Susun baris-baris catatan di bawah sebagai tabel Markdown dengan kolom Nomor untuk nomor urut dan kolom Baris untuk isi barisnya, tanpa baris kosong. Mulailah dari baris yang memuat "This screenshot has width=1280, height=720." dan berhentilah setelah baris yang memuat "pyautogui.click(x=69, y=595)".

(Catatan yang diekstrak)
"""
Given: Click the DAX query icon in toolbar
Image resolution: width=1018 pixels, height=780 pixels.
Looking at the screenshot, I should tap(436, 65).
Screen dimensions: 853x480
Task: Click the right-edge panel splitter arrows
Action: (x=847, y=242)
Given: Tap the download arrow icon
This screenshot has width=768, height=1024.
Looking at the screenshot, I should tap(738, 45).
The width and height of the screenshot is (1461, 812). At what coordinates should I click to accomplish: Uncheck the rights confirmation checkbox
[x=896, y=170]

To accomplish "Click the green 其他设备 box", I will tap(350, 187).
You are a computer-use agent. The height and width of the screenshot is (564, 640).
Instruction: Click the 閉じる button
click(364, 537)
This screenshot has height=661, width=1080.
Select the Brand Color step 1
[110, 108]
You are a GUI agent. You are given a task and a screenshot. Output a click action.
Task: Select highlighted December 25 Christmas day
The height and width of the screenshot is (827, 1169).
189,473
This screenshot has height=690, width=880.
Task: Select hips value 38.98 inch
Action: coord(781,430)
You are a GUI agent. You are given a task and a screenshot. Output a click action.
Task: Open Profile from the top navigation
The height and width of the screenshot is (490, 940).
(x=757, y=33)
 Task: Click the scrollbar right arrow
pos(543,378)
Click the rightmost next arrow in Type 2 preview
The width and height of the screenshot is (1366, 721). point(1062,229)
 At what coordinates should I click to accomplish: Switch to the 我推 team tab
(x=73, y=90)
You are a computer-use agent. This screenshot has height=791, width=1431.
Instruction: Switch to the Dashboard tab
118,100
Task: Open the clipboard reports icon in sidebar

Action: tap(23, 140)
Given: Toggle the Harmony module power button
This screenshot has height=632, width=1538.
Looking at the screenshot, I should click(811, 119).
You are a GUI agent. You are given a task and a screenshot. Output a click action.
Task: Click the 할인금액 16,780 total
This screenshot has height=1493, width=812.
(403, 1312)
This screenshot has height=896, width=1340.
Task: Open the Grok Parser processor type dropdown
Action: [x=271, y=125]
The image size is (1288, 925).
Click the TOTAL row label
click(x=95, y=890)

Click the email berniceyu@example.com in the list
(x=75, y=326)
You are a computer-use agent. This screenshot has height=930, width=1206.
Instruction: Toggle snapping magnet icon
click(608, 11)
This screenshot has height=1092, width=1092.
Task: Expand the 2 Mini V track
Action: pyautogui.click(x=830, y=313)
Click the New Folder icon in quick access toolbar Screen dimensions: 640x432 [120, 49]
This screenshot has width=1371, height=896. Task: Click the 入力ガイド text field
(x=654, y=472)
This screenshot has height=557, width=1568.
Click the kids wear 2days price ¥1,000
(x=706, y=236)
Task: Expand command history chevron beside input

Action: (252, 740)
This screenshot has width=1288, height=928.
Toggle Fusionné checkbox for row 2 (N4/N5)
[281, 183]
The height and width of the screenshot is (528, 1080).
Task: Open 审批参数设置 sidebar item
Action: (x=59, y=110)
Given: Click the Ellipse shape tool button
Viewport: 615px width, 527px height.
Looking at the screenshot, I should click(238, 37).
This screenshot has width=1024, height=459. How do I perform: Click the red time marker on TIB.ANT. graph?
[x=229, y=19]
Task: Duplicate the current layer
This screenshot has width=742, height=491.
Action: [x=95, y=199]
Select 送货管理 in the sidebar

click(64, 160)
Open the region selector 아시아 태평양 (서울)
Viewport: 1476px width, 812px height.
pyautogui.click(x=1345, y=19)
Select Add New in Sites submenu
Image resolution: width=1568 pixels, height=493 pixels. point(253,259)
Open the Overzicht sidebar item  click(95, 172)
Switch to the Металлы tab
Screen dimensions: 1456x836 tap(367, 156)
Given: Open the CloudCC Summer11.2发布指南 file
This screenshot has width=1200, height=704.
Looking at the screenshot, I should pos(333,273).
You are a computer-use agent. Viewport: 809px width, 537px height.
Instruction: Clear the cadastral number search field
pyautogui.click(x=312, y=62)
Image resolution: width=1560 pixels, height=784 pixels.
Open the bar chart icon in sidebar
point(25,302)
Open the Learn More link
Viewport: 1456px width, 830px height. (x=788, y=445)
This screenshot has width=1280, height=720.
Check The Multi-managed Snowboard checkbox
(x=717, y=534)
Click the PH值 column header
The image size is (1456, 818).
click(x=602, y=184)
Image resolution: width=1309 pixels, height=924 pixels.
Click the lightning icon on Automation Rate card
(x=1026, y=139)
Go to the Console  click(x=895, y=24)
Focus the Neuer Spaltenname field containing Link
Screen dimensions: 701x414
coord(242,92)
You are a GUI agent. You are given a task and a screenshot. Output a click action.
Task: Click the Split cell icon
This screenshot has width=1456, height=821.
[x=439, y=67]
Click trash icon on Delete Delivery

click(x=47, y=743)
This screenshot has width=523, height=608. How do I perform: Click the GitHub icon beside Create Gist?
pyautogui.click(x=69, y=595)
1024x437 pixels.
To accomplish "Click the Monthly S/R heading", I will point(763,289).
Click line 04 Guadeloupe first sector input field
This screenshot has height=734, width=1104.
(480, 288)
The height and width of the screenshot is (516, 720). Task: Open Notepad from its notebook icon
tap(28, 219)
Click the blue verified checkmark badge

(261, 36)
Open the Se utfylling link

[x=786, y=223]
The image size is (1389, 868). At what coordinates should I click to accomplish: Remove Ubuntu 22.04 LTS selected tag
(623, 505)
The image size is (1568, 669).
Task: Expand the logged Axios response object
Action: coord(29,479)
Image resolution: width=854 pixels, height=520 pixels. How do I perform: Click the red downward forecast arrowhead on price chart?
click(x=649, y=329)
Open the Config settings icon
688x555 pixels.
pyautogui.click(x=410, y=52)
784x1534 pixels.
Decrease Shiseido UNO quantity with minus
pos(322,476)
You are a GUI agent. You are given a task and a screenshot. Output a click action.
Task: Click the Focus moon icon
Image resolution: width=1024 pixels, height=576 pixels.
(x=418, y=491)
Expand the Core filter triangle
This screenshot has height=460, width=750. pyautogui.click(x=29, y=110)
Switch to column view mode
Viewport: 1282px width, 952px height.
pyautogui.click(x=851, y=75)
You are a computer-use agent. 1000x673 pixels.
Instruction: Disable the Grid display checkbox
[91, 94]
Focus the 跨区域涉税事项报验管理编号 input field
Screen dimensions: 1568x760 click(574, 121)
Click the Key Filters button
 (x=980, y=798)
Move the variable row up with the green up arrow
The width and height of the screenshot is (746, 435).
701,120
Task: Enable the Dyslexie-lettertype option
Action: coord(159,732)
"""
Jawaban yang Diharapkan →
| Nomor | Baris |
|---|---|
| 1 | This screenshot has width=1280, height=720. |
| 2 | Check The Multi-managed Snowboard checkbox |
| 3 | (x=717, y=534) |
| 4 | Click the PH值 column header |
| 5 | The image size is (1456, 818). |
| 6 | click(x=602, y=184) |
| 7 | Image resolution: width=1309 pixels, height=924 pixels. |
| 8 | Click the lightning icon on Automation Rate card |
| 9 | (x=1026, y=139) |
| 10 | Go to the Console  click(x=895, y=24) |
| 11 | Focus the Neuer Spaltenname field containing Link |
| 12 | Screen dimensions: 701x414 |
| 13 | coord(242,92) |
| 14 | You are a GUI agent. You are given a task and a screenshot. Output a click action. |
| 15 | Task: Click the Split cell icon |
| 16 | This screenshot has width=1456, height=821. |
| 17 | [x=439, y=67] |
| 18 | Click trash icon on Delete Delivery |
| 19 | click(x=47, y=743) |
| 20 | This screenshot has width=523, height=608. How do I perform: Click the GitHub icon beside Create Gist? |
| 21 | pyautogui.click(x=69, y=595) |